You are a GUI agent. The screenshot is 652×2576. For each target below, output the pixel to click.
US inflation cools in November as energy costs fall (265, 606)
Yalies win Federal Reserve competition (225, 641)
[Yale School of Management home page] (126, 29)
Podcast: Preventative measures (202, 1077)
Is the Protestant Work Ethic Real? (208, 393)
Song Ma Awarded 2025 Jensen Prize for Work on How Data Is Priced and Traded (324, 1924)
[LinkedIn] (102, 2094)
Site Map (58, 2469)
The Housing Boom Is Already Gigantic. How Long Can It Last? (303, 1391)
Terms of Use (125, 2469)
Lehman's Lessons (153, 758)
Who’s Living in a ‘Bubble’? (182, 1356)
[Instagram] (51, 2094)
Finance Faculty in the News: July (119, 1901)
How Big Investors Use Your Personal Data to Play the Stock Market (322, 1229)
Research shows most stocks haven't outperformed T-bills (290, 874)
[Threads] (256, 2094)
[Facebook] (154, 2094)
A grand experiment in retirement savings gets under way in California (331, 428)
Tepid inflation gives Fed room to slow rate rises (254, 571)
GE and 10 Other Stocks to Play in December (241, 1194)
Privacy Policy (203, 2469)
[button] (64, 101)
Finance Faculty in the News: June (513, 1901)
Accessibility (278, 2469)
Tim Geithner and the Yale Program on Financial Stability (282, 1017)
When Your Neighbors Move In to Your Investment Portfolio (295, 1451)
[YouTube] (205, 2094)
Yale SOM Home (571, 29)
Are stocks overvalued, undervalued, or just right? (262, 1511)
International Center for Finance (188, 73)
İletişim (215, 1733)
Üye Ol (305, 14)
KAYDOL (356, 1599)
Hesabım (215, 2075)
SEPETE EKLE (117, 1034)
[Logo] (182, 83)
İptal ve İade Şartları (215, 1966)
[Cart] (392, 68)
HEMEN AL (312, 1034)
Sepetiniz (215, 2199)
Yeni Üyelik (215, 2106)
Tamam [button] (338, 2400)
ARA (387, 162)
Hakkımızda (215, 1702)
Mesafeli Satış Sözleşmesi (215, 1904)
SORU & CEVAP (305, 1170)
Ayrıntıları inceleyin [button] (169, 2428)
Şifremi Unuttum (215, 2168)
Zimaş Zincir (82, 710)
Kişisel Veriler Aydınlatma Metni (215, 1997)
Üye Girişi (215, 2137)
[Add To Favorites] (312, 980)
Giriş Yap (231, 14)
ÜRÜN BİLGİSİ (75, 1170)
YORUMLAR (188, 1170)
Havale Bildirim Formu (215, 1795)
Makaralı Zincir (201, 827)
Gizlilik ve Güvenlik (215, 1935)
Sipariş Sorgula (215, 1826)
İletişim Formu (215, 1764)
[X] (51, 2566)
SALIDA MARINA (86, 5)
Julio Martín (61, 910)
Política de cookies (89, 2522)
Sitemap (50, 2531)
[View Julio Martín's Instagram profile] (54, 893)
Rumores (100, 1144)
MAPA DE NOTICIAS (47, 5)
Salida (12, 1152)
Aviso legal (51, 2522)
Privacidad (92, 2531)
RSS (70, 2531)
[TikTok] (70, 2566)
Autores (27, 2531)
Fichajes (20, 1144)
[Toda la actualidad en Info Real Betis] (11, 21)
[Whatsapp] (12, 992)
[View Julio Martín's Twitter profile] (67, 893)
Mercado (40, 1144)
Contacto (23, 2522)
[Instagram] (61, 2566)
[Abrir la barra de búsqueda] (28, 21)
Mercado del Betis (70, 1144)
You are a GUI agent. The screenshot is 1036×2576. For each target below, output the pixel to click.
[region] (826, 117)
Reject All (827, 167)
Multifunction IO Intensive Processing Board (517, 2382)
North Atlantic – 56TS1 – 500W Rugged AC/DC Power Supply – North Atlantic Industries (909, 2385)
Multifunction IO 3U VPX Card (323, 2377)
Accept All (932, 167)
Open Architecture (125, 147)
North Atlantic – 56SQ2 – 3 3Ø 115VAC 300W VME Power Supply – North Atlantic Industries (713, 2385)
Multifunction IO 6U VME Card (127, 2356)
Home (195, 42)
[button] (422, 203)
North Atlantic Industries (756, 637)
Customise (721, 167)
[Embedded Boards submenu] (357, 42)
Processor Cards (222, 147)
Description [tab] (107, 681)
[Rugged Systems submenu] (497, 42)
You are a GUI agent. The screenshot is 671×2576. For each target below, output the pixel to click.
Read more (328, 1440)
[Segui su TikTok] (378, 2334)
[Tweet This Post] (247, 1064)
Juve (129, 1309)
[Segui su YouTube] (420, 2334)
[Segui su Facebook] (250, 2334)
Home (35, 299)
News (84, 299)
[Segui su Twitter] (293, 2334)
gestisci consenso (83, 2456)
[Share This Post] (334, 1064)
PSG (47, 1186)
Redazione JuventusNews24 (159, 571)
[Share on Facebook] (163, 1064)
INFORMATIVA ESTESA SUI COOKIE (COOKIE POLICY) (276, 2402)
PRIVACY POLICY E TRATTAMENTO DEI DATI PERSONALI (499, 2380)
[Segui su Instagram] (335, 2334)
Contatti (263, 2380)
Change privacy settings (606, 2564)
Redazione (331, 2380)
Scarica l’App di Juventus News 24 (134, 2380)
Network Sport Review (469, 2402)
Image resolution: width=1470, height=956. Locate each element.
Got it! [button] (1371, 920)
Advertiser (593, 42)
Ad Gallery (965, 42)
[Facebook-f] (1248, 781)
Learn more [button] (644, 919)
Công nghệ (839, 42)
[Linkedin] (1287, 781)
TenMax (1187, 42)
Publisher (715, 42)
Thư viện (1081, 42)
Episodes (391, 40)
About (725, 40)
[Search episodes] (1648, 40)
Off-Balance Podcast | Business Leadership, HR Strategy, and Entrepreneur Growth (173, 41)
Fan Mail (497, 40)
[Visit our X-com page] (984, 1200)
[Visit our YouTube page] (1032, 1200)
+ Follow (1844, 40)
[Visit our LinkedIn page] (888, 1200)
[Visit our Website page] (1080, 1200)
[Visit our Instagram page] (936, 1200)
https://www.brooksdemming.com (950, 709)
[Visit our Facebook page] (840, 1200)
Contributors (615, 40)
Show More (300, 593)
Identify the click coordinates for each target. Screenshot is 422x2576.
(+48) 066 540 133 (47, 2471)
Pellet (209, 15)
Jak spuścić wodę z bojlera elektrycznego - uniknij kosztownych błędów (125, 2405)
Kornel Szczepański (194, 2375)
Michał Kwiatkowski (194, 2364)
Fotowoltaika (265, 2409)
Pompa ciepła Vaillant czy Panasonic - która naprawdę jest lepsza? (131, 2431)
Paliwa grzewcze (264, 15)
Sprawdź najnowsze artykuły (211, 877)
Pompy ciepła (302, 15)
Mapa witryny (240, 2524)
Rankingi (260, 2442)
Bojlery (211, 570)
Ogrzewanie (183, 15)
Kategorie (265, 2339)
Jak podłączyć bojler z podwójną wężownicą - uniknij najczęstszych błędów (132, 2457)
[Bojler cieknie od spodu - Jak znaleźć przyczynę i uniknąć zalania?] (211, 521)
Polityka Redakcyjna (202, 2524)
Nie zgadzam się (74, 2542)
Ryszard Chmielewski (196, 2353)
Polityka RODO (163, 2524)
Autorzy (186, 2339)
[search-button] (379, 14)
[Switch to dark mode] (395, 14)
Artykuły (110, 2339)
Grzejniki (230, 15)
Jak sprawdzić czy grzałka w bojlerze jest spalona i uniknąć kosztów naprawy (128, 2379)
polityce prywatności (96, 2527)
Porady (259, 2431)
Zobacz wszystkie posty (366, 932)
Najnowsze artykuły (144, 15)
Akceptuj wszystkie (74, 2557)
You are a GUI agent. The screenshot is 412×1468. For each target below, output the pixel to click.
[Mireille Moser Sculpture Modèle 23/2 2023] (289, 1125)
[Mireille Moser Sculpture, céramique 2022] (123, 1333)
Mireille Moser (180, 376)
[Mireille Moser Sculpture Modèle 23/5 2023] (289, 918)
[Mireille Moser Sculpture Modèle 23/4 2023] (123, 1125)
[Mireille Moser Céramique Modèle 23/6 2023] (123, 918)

About this task: Please retype, with no changes, the lines that run from the first line of the entries to the line with "How Big Investors", both ends included.

Solution to this exercise:
You are a GUI agent. The screenshot is 652×2576. For each target below, output the pixel to click.
US inflation cools in November as energy costs fall (265, 606)
Yalies win Federal Reserve competition (225, 641)
[Yale School of Management home page] (126, 29)
Podcast: Preventative measures (202, 1077)
Is the Protestant Work Ethic Real? (208, 393)
Song Ma Awarded 2025 Jensen Prize for Work on How Data Is Priced and Traded (324, 1924)
[LinkedIn] (102, 2094)
Site Map (58, 2469)
The Housing Boom Is Already Gigantic. How Long Can It Last? (303, 1391)
Terms of Use (125, 2469)
Lehman's Lessons (153, 758)
Who’s Living in a ‘Bubble’? (182, 1356)
[Instagram] (51, 2094)
Finance Faculty in the News: July (119, 1901)
How Big Investors Use Your Personal Data to Play the Stock Market (322, 1229)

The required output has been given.